Ações a realizar:
a) Transcreva o trecho do texto sobre Israel e o imperialismo, começando em "Biden com Netanyahu" e terminando em "mãos sem hesitar.".
b) No texto sobre Israel e o imperialismo, que direito os EUA e a UE reconhecem a Israel a pretexto do ataque militar de 7 de outubro?

Israel: a veia genocida do imperialismo, hoje

Manuel Raposo — 15 Janeiro 2024

Biden com Netanyahu em Telaviv em dezembro de 2023. Apoio incondicional

O que se tem visto desde outubro em Gaza e na Cisjordânia é a execução do plano de há muito alimentado pelo ideário sionista de liquidar ou expulsar toda a população árabe e tomar conta de toda a Palestina como território de Israel. Estes propósitos estão expostos à luz do dia e sem reservas. Os métodos brutais, aplicados sem qualquer restrição, também. Ninguém pode dizer que não sabe, não vê ou não acredita. Os actos de Israel, contudo, não são apenas de Israel e de uma clique sionista, extremada e ocasional: eles espelham o cariz do imperialismo de hoje e dos métodos a que deita mãos sem hesitar.

Um agente imprescindível

Os dirigentes ocidentais sabem quais são as ideias que norteiam os líderes israelitas, conhecem os seus fins políticos, ouvem as suas declarações terroristas, vêem as suas acções práticas. As condenações morais que lhes fazem só podem ser vistas como maneiras de lavarem a própria face diante da barbárie, porque têm os meios para pôr fim ao morticínio e não os usam. 

É a esses criminosos sem rebuço que os EUA e a UE, seguidos por um séquito de Estados de fraca vontade própria como o nosso, reconhecem o “direito de defesa”, a pretexto do ataque militar de 7 de outubro – invertendo a lógica das coisas: são os palestinos que, à luz de todos os critérios, têm direito de defesa, por todos os meios, contra Israel. 

Este comportamento do Ocidente dá-nos um sinal sobre os métodos que o imperialismo na sua decadência não hesitará em aplicar: a guerra genocida, a eliminação ou deslocação de pessoas aos milhões, a destruição cataclísmica de regiões inteiras, seja por subcontratação, seja por acção directa se assim for preciso.

O comportamento dos EUA, da UE e da Europa em geral mostra sem margem para dúvidas que a guerra de Israel contra os palestinos é parte de uma guerra geral do Ocidente imperialista contra os povos do Médio Oriente.

O facto que conta acima de tudo é sabido: os EUA e o Ocidente têm necessidade absoluta de manter a testa de ponte que Israel sempre foi no Médio Oriente a fim de eternizar o seu domínio numa região crucial do mundo para os negócios capitalistas. Para que este domínio persista é preciso que os povos árabes e muçulmanos não possam unir-se e que as classes que os dirigem não sonhem defender interesses nacionais. É esse o papel do estado sionista.

Linhas listadas:

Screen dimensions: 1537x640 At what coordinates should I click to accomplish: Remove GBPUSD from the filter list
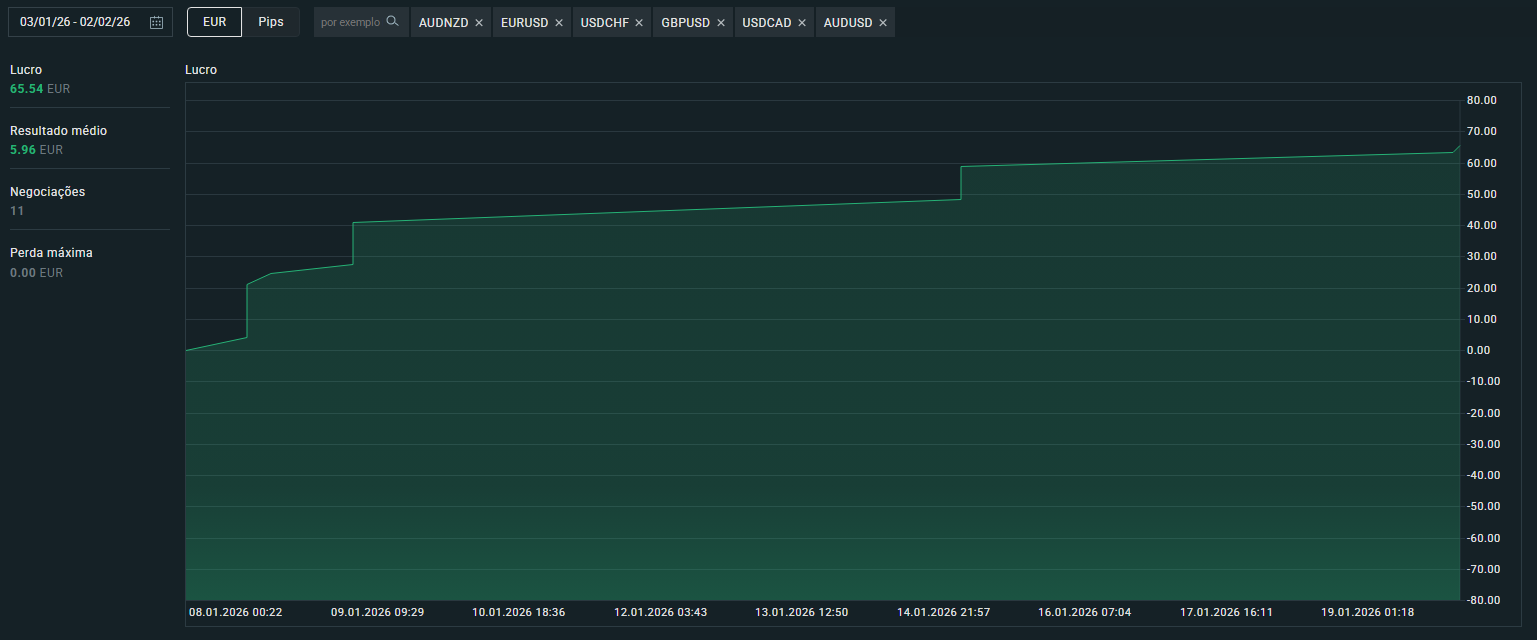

* * *

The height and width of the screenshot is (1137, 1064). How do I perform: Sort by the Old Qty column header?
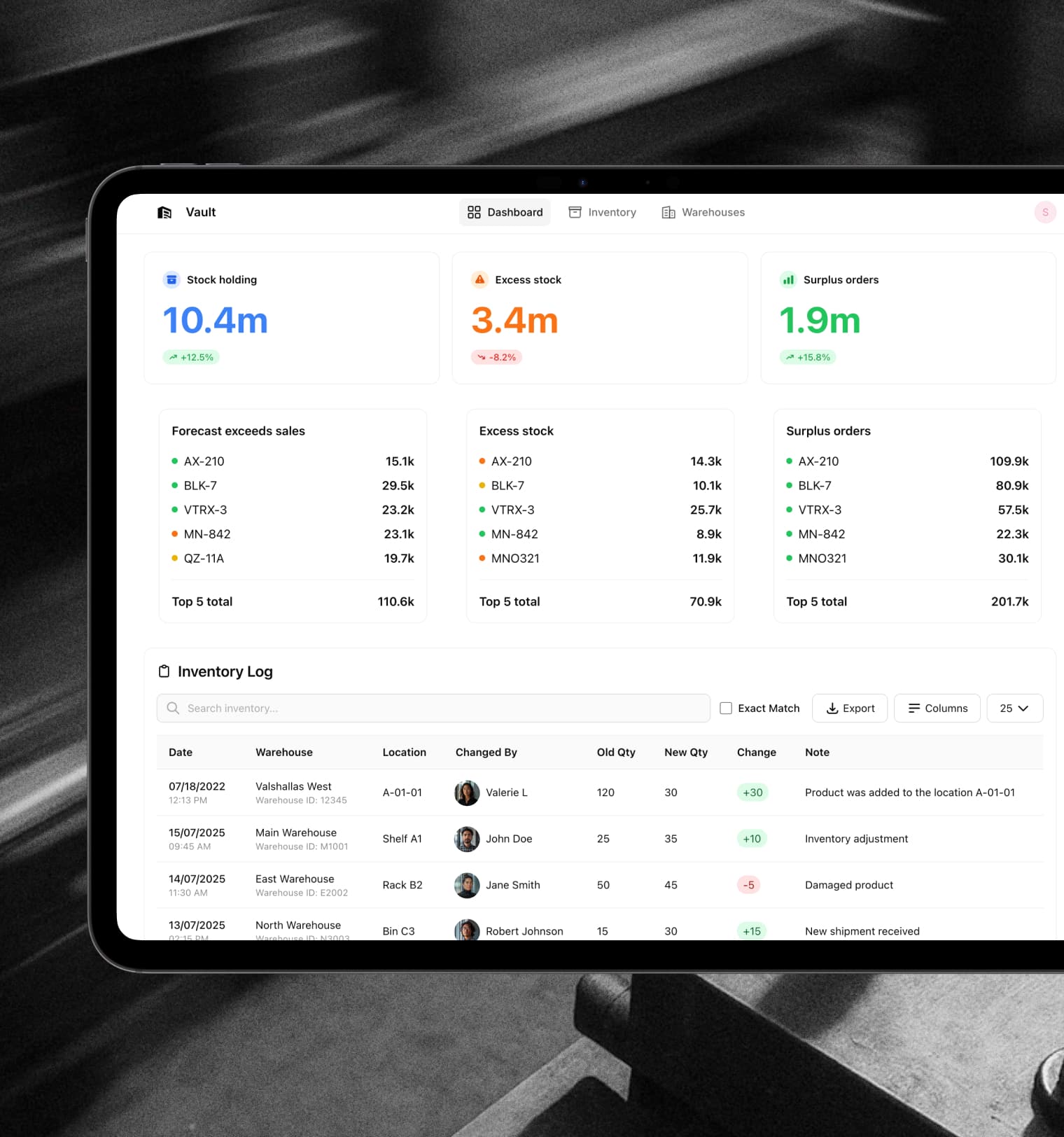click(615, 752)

Respostas por tarefa:
a)
Biden com Netanyahu em Telaviv em dezembro de 2023. Apoio incondicional

O que se tem visto desde outubro em Gaza e na Cisjordânia é a execução do plano de há muito alimentado pelo ideário sionista de liquidar ou expulsar toda a população árabe e tomar conta de toda a Palestina como território de Israel. Estes propósitos estão expostos à luz do dia e sem reservas. Os métodos brutais, aplicados sem qualquer restrição, também. Ninguém pode dizer que não sabe, não vê ou não acredita. Os actos de Israel, contudo, não são apenas de Israel e de uma clique sionista, extremada e ocasional: eles espelham o cariz do imperialismo de hoje e dos métodos a que deita mãos sem hesitar.

b) O "direito de defesa".